Atlet taekwondo empat provinsi berlaga di Pasaman

id Atlit

Ratusan atlet taekwondo mengikuti kejuaraan Open Championship 2018 "Equator Taekwondo" di Kabupaten Pasaman, Jumat. Peserta berasal dari Provinsi Sumbar, Riau, Sumatera Utara dan Jambi. (Ist)

Lubuk Sikaping (Antaranews Sumbar) - Sebanyak 475 atlet taekwondo dari empat Provinsi di Pulau Sumatera ikut berlaga dalam kejuaraan Open Championship 2018 "Equator Taekwondo" di Kabupaten Pasaman.

Event nasional ini dibuka langsung Asisten Deputi Tenaga dan Peningkatan Sumber Daya Pemuda Kemenpora, Deswan, di Lubuk Sikaping, Jumat.

Event Equator Taekwondo ini berlangsung selama tiga hari sejak 14-16 September 2018 bertempat di GOR Tuanku Rao Lubuk Sikaping.

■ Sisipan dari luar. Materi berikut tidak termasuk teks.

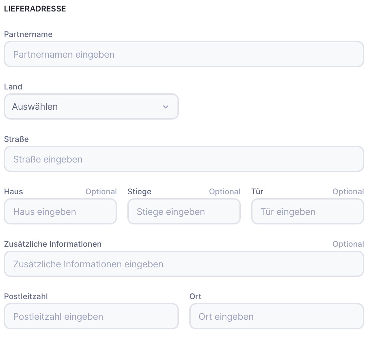
Task: Click the Land label text
Action: 13,87
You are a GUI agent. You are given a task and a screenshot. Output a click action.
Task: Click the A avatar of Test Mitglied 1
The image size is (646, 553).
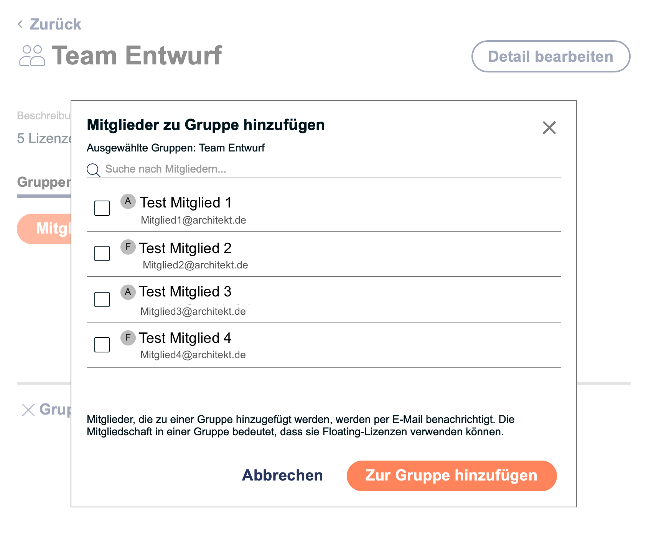(128, 201)
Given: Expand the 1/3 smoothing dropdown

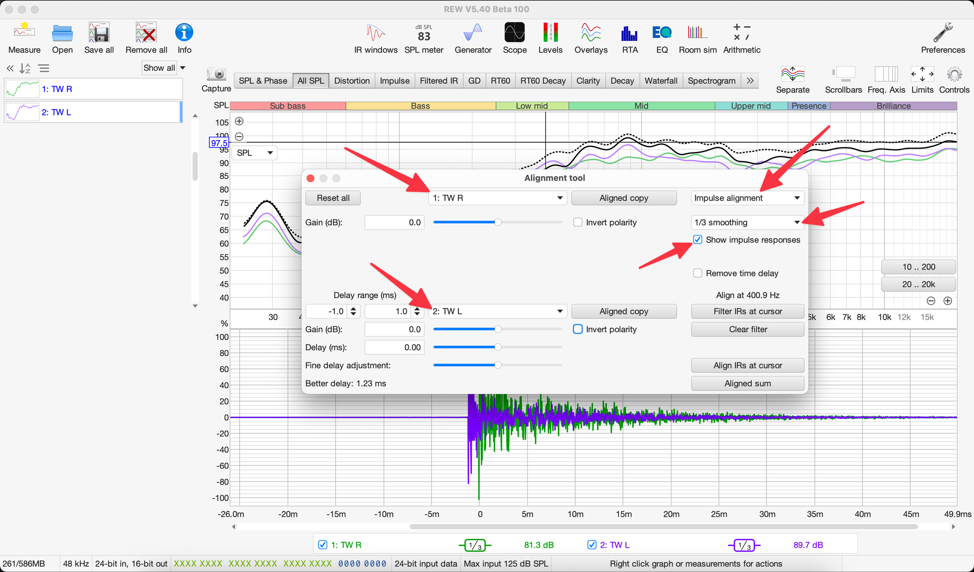Looking at the screenshot, I should (x=747, y=222).
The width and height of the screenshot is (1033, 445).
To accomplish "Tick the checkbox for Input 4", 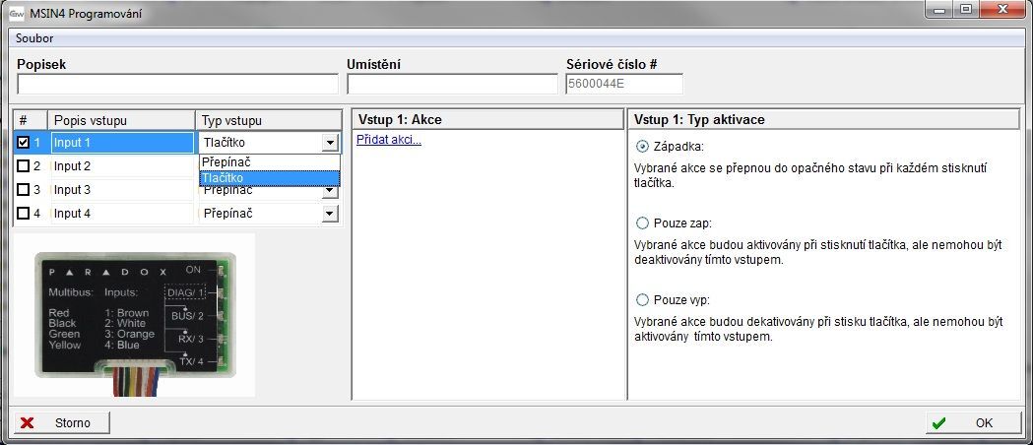I will coord(24,213).
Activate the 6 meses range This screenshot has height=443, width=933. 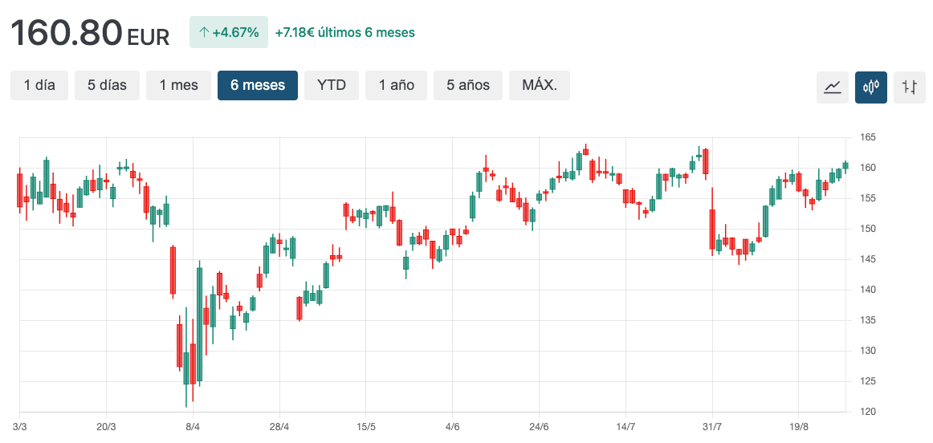click(258, 85)
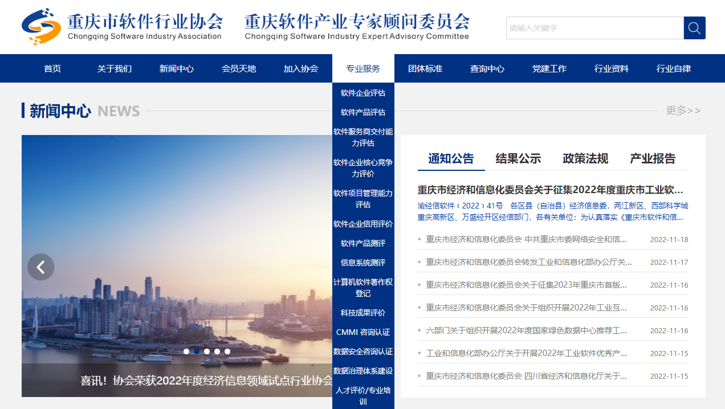The width and height of the screenshot is (725, 409).
Task: Select the third carousel indicator dot
Action: pos(207,351)
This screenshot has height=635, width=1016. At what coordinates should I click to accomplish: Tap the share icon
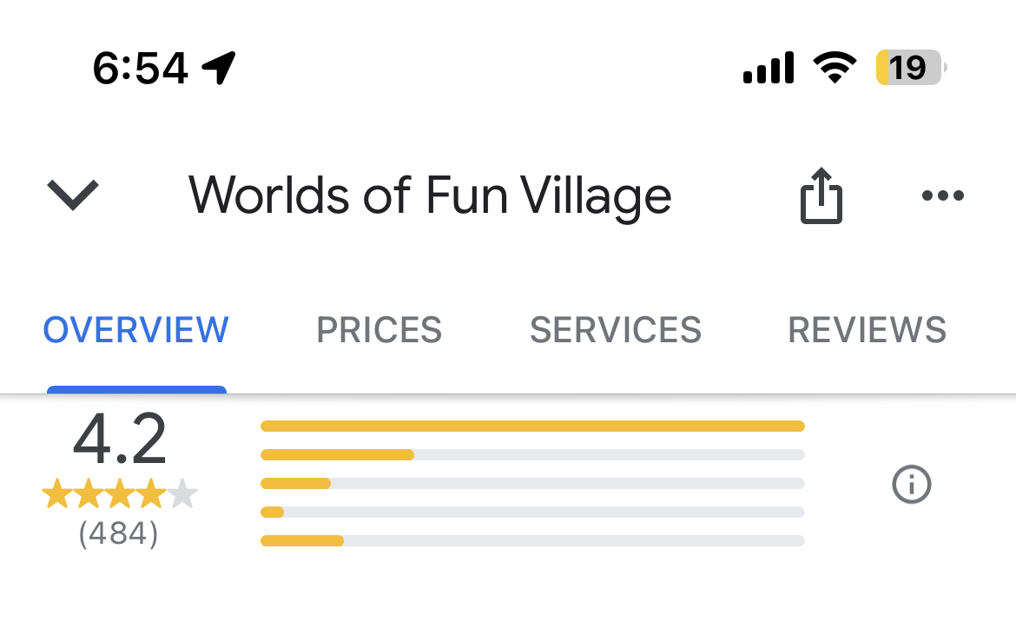pyautogui.click(x=821, y=195)
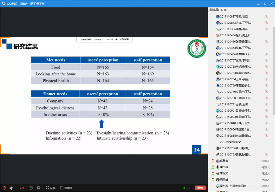Image resolution: width=275 pixels, height=192 pixels.
Task: Click the 群成员(11/16) header
Action: tap(219, 10)
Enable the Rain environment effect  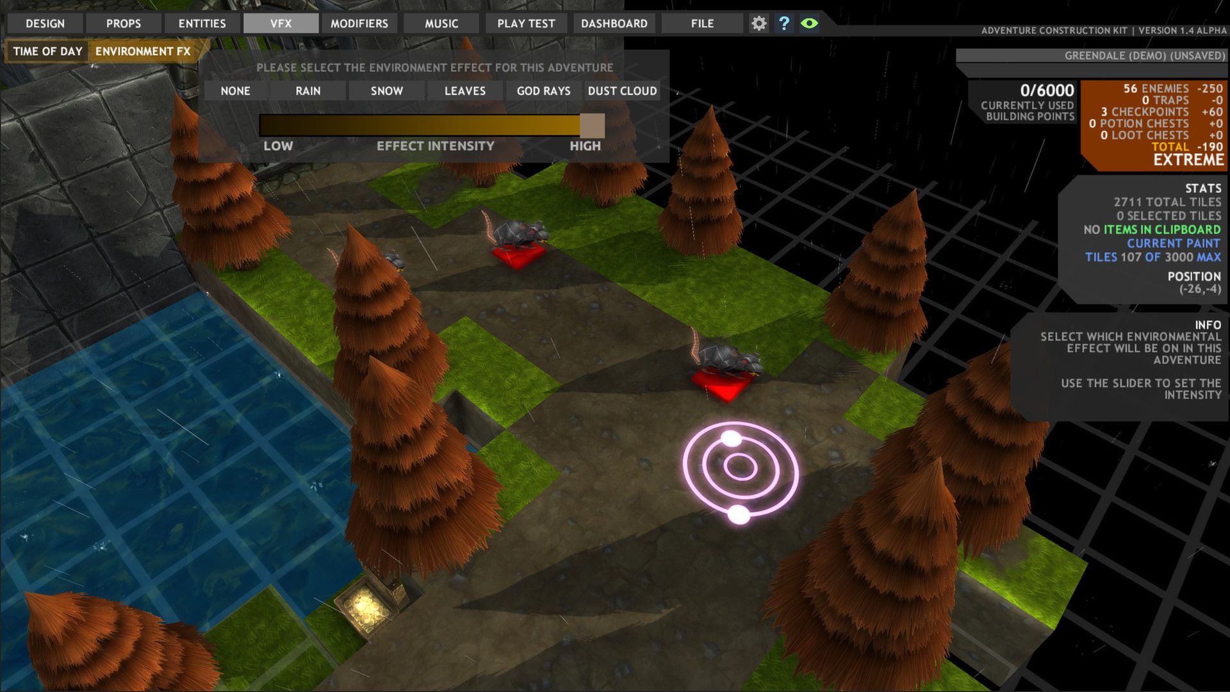point(308,91)
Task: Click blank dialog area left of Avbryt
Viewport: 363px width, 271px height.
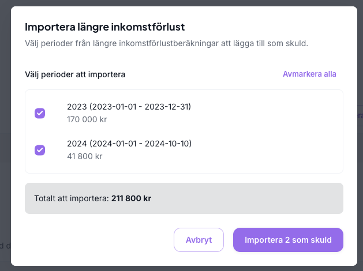Action: tap(92, 240)
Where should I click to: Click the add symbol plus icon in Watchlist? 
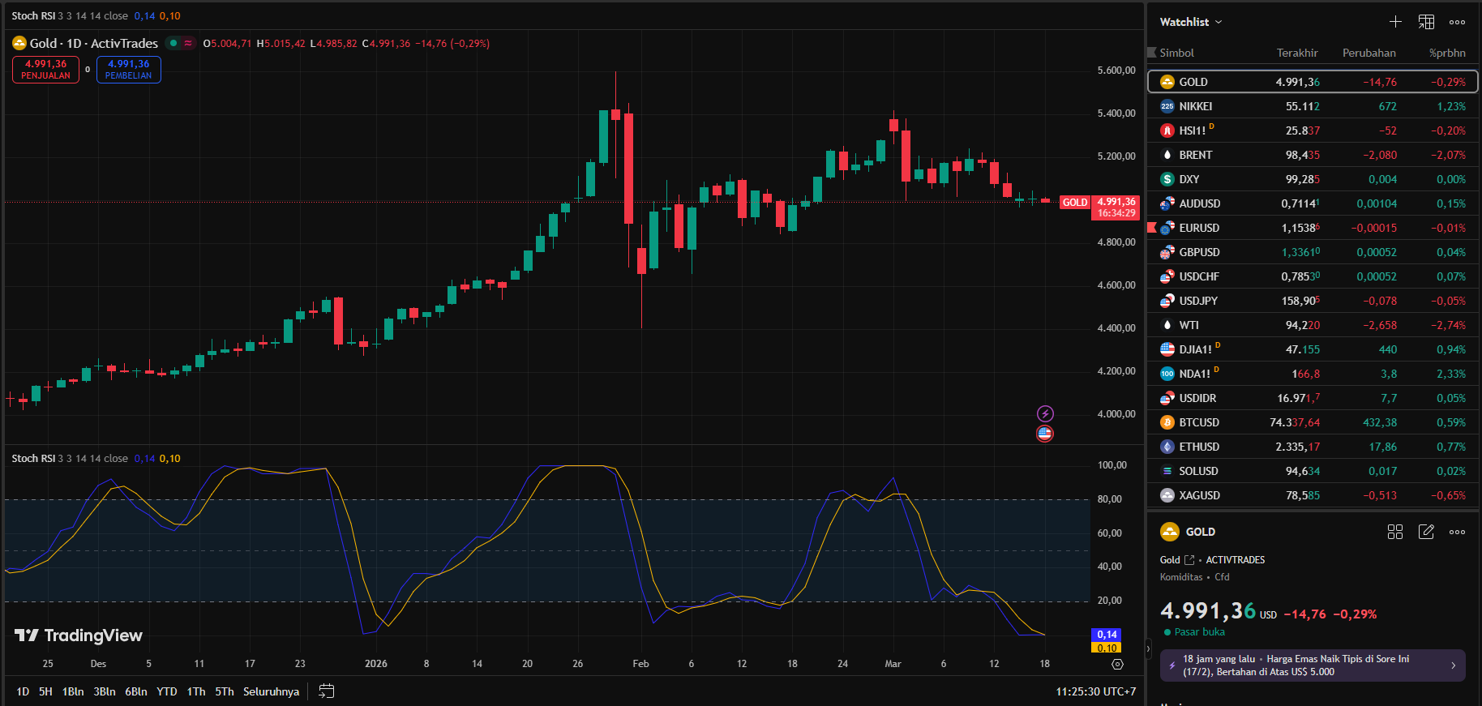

Asisten Deputi Tenaga dan Peningkatan Sumber Daya Pemuda Kemenpora Deswan mengatakan, bahwa pemerintah pusat sangat mendukung penuh kegiatan yang dimotori oleh Disporapar Kabupaten Pasaman itu, karena dapat menjadi ajang pencarian atlit berbakat.

"Kegiatan seperti ini harus dilaksanakan dari dini, guna melahirkan atlet-atlet yang berprestasi baik ditingkat daerah, provinsi, nasional dan internasional nantinya," kata Deswan.

Menurut dia, saat ini dunia olahraga sudah bisa menjadi lapangan pekerjaan menjanjikan bagi atlet-atlet berprestasi. Selain dikucuri bonus yang begitu besar dari pemerintah pusat, gaji para atit kini sudah mendekati angka Rp10 juta per bulan.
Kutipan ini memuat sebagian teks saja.